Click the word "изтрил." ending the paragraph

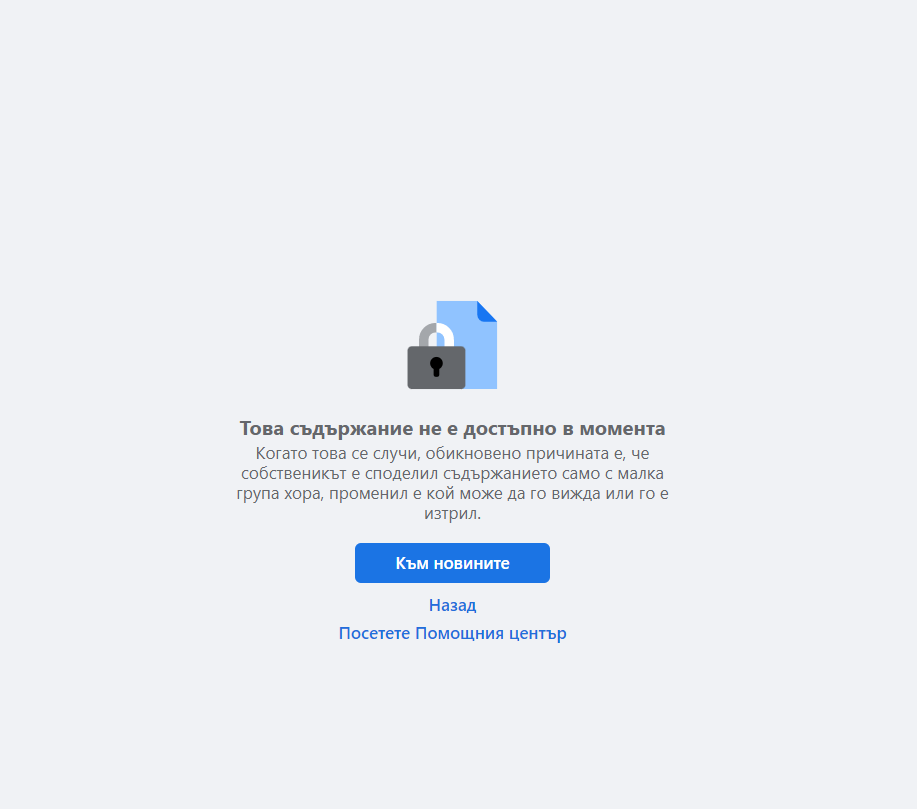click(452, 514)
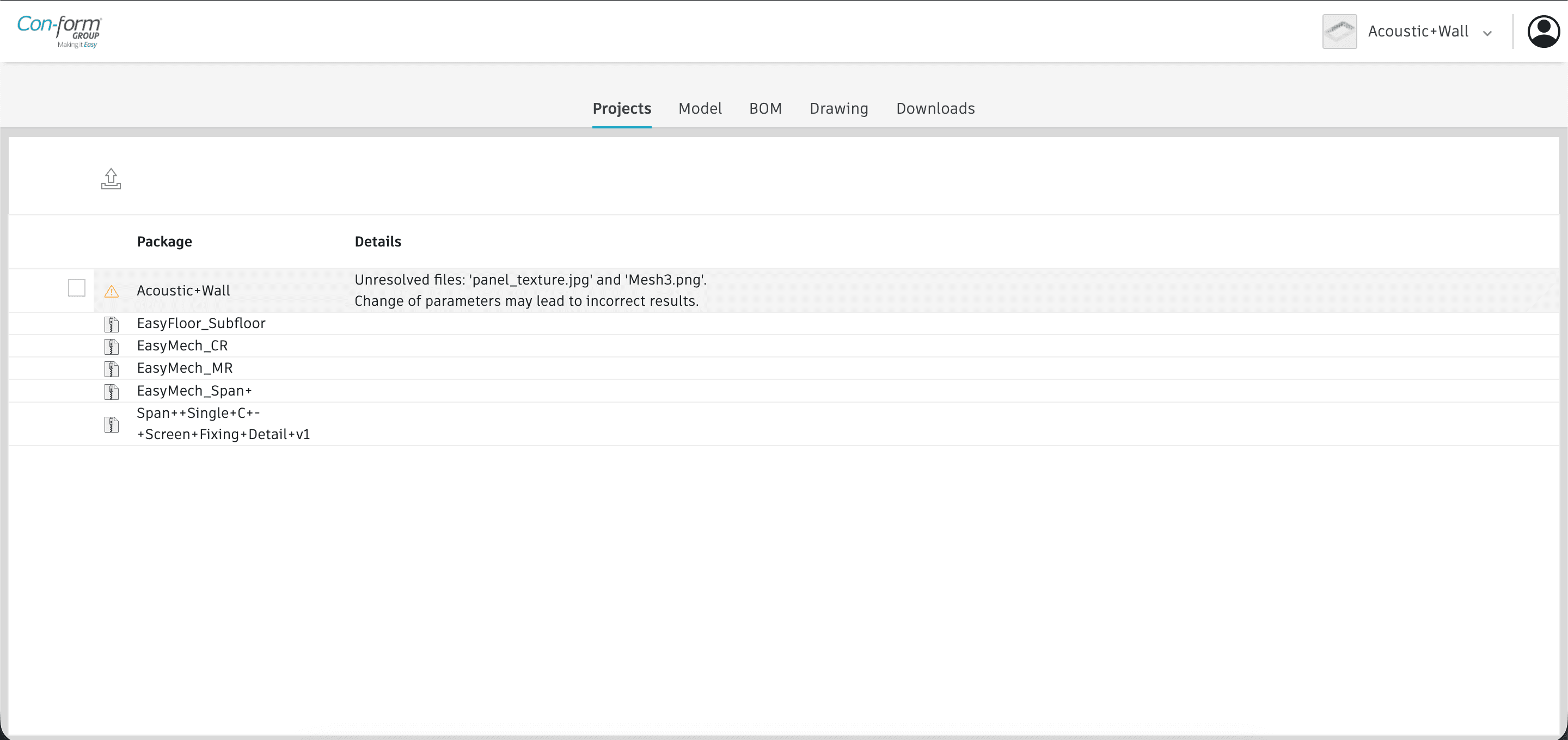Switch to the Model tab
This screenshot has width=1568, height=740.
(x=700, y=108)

#####

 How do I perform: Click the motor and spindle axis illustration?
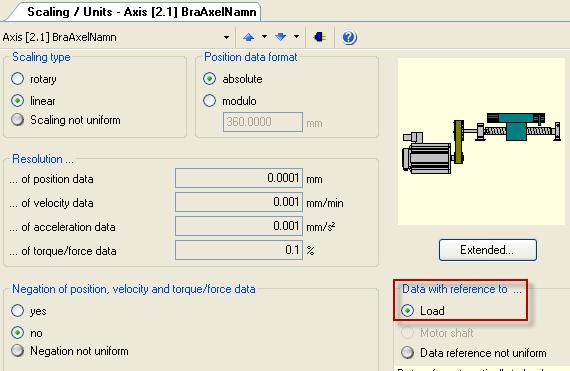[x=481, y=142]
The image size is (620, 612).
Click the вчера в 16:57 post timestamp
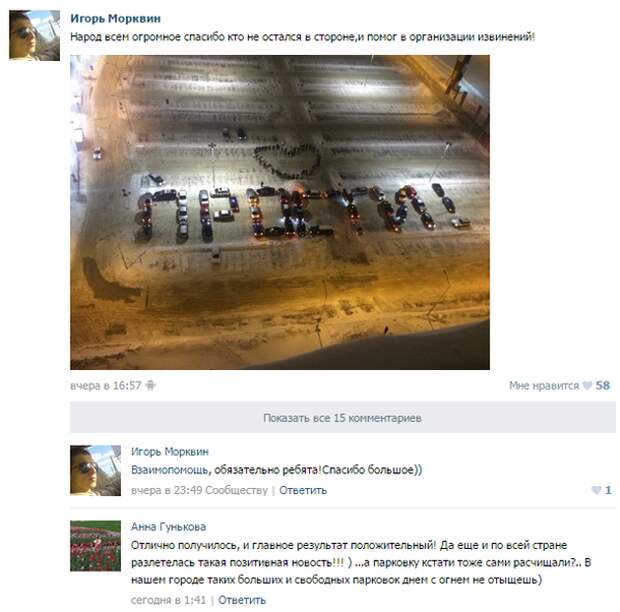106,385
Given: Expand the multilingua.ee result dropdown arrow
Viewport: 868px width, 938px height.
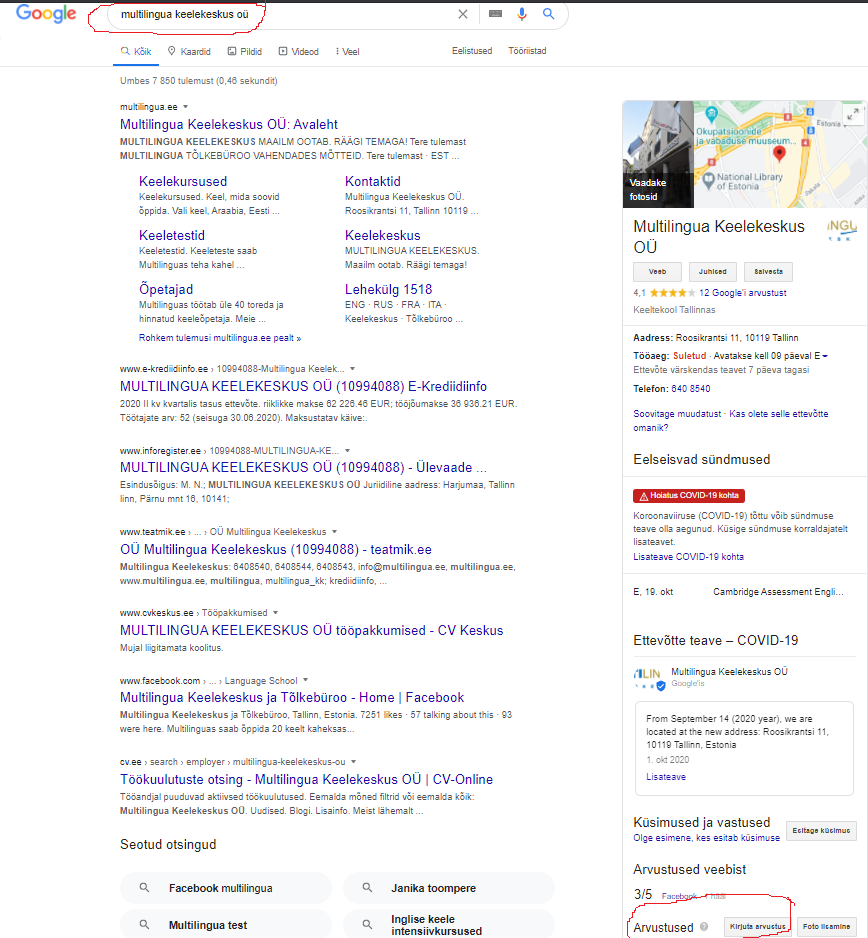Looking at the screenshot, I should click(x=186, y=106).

#####

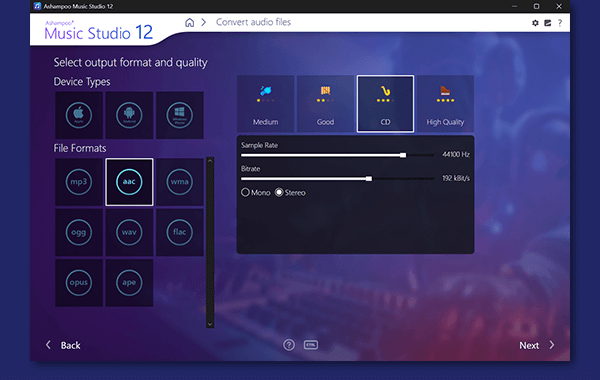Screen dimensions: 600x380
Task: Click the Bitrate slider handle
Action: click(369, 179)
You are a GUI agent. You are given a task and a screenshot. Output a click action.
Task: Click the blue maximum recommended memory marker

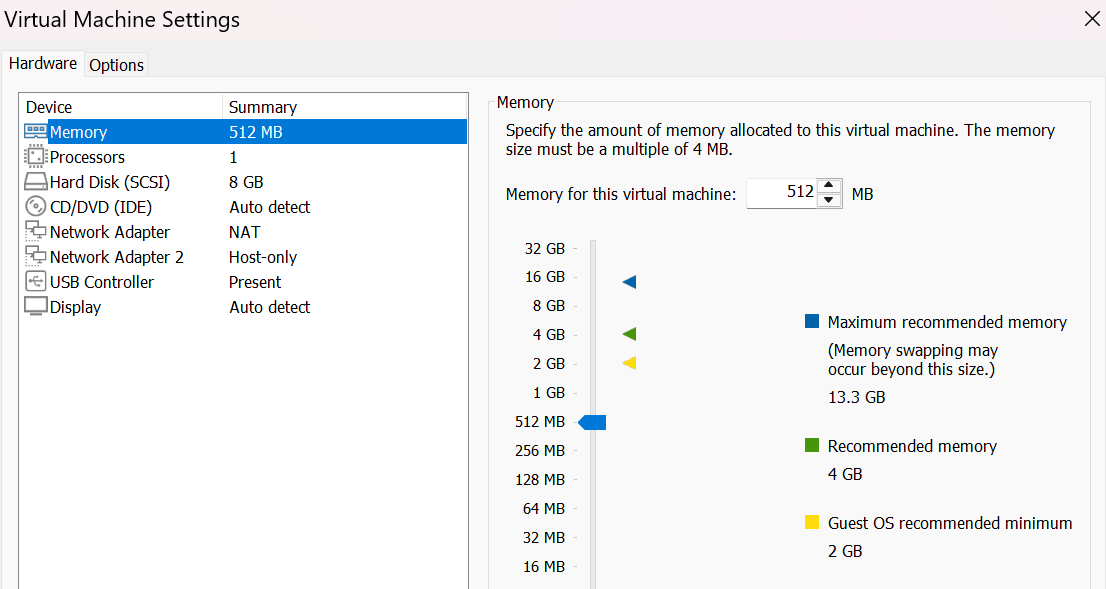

#####

- **ASSIGNMENT**
Give back the records above exactly, limited to the lines between the one holding "You are a GUI" and the one holding "Task: Click the blue", inclusive.

- **RESPONSE**
You are a GUI agent. You are given a task and a screenshot. Output a click action.
Task: Click the blue maximum recommended memory marker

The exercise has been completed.